Together (2025)

Fantasy advertisement for celibacy Together (2025) starts with a search team in the woods, looking for two people – two names are being called, but two people go undiscovered. Almost immediately, we see what the search team does not, as the camera pans down below ground level, where some search dogs seem to have found something. Oddly, they don’t signal – but they drink some standing water while they’re down there, before returning to their handlers (somehow – good climbers?) with something newly odd about them. Later, from their enclosure, their terrified cries reveal that something worse than odd has happened, in a brief but punchy nod to a very well-known body horror from the Eighties which, were I to name it, would give a lot away, but the fact that I haven’t named it almost achieves exactly the same thing, because you’re very likely thinking about the right film, right now.

Let’s say just that there’s something weird out there in the woods, and we know this before we meet our protagonists, Nice but Mismatched Couple Millie (Alison Brie) and Tim (Dave Franco), who are about to set aside their misgivings to move to…the woods. More specifically, they are about to move to the country as Millie has a new teaching job. Tim is a struggling musician, something he can do anywhere and, as a struggling musician, he has hubris and self-reproach in good balance, all ready to transport to his new abode. We meet the couple at their leaving party, allowing time and scope for us to see some of their relationship issues and to know full well that they will be taking these issues with them, alongside all of their earthly goods.

Once settled in, Tim and Millie begin to familiarise themselves with the new area, heading off on a hike and in record time stumbling upon – or really, falling into – the same underground structure we’ve already seen, which is far bigger and even more ominous than we may have first gleaned. After spending the night there, heading off dehydration during their stay (uh-oh), they manage to clamber out and return to the house. But by now there’s something severely off between them, manifesting chiefly in terms of their bodily autonomy, now that its external boundary is getting mysteriously disrupted. This starts small; upon waking up underground, their skin seems strangely stuck together, but they separate without major issues. However, the new permeable layer between them extends to a new, symbiotic psychological bond which both would rather was not there, and it’s soon clear that the quick separation they managed the first time will not happen so easily again.

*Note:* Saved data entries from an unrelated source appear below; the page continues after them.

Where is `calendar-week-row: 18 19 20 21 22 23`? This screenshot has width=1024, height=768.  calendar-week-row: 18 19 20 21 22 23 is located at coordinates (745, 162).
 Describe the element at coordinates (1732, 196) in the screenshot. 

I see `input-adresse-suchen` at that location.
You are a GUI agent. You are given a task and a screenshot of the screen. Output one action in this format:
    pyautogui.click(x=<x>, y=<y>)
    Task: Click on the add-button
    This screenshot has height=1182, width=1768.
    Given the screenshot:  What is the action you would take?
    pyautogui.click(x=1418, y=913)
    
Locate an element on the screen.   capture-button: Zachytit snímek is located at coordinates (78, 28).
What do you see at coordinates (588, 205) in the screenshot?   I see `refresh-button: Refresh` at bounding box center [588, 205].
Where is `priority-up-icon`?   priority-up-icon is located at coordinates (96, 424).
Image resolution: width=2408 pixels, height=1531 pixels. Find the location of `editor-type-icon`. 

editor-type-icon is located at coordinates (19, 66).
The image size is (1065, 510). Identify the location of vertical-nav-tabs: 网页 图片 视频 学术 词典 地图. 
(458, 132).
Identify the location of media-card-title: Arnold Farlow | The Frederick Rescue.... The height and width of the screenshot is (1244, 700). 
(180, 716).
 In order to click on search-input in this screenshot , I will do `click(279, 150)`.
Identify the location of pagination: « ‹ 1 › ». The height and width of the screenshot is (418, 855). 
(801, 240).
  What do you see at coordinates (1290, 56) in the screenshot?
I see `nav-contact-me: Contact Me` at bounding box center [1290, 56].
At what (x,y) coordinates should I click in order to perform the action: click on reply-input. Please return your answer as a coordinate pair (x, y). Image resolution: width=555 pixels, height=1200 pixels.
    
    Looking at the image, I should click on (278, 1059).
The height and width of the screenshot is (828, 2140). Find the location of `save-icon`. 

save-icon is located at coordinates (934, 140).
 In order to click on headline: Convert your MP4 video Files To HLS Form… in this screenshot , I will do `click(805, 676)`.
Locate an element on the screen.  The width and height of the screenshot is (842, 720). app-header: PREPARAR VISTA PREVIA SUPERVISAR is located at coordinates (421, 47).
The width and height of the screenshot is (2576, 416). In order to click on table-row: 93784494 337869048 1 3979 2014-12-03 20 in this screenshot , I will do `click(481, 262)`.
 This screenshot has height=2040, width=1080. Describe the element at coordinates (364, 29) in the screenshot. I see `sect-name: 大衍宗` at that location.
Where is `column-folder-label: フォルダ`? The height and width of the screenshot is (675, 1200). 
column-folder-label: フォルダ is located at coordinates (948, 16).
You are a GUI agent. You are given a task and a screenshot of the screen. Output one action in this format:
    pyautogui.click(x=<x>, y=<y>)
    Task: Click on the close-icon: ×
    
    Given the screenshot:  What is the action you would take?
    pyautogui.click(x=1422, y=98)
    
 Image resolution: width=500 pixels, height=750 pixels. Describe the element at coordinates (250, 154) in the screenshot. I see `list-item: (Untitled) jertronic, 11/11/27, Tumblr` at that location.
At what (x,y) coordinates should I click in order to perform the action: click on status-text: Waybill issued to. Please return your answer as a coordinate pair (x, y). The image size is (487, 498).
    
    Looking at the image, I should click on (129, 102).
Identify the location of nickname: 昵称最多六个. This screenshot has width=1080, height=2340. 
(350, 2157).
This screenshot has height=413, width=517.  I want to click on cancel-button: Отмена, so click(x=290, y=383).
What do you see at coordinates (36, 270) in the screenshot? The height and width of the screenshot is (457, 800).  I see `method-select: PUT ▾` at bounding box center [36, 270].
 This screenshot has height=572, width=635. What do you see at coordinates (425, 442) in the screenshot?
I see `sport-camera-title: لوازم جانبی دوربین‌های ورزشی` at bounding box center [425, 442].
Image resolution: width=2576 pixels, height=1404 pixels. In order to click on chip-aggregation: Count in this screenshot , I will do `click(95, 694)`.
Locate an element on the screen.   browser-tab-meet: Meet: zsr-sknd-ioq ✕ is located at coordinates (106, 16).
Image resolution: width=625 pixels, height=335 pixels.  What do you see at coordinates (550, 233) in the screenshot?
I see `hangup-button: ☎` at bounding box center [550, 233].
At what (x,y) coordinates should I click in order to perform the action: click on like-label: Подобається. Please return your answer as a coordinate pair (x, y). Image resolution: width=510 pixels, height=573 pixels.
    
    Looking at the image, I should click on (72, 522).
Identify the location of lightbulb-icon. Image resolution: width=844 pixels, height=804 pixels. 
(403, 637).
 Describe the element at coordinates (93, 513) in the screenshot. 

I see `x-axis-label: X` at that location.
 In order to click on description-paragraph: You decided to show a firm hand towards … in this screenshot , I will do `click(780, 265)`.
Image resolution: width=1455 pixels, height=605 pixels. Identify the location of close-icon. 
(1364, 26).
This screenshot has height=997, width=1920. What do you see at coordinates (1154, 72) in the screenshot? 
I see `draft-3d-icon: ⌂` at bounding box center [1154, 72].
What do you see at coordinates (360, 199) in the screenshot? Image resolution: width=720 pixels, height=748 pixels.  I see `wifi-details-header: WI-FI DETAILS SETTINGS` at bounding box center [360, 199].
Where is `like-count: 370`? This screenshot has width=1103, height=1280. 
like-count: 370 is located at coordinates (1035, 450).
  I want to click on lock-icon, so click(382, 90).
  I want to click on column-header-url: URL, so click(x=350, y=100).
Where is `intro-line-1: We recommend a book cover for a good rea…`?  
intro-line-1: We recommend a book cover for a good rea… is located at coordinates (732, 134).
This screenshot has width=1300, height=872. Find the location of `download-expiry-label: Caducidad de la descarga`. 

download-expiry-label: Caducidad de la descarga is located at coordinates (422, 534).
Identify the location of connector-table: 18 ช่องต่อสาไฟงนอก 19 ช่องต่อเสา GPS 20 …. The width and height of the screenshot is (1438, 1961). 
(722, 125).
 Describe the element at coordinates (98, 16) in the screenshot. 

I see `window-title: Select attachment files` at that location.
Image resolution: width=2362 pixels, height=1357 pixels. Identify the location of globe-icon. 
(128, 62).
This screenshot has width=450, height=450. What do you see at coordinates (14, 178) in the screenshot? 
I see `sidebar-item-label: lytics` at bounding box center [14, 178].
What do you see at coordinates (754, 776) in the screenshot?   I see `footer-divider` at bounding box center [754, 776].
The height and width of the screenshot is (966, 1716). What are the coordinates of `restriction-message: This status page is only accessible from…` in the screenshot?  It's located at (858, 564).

Whilst Together runs us through large chunks of its key plot points very quickly, it doesn’t feel like this detracts from the development of a similar thing taking place between its key players because we still take a reasonable, practical amount of time getting to know Tim and Millie – nice, mismatched, fallible, with a troubled relationship offering enough pre-existing complications to match the clearly signposted, incoming ones. Furthermore, the film has a number of interesting, compellingly unpleasant possibilities to offer – all conveyed via an easy-going, increasingly humorous and knowing script, which makes all the difference. It also shows a good sense of what’s behind modern relationship breakdown vs relationship expectations, turning the lexical field of relationships to bleakly funny effect – we get to think all about ideas like ‘splitting’, ‘completing each other’ and of course, how ‘two become one’. Sure, there are some less plausible decisions along the way, but we’re ready for things to get disgustingly literal. If this necessitates a couple of Chekov’s guns, then so be it: it’s more than forgivable. As an audience, it feels like being in on an awful incoming punchline, even before the joke has been fully unfolded. Nice incidental use of a rat king, by the way.

There are undoubtedly shades of other body horror films in Together, and writer/director Michael Shanks no doubt knows just what he’s doing with a few nods here and there, though some other, perhaps less-known titles spring to mind here too: there’s a dash of Honeymoon in the whole mental/physical relationship breakdown aspect, and a bit of Jug Face in the (largely unspoken) pseudo-religion plot point, which, by the way, holds onto a lot of its secrets, though at no great detriment to the character-focused whole. It isn’t as obviously serious as any of the titles already mentioned, however, and in fact becomes funnier and funnier as it goes along – which may or may not work for all viewers, as it feels to an extent like a tonal shift. If things feel gallingly defeatist in key aspects – the ultimate sunk cost fallacy – then regardless, Together‘s detail-heavy body horror does its best work when it focuses on the minutiae, moving deftly into a final act which, to put it bluntly, kicks up a gear. The film works well on symbolic as well as more outré terms, and it still feels like grimly good fun, too.

Together (2025) is available to watch now.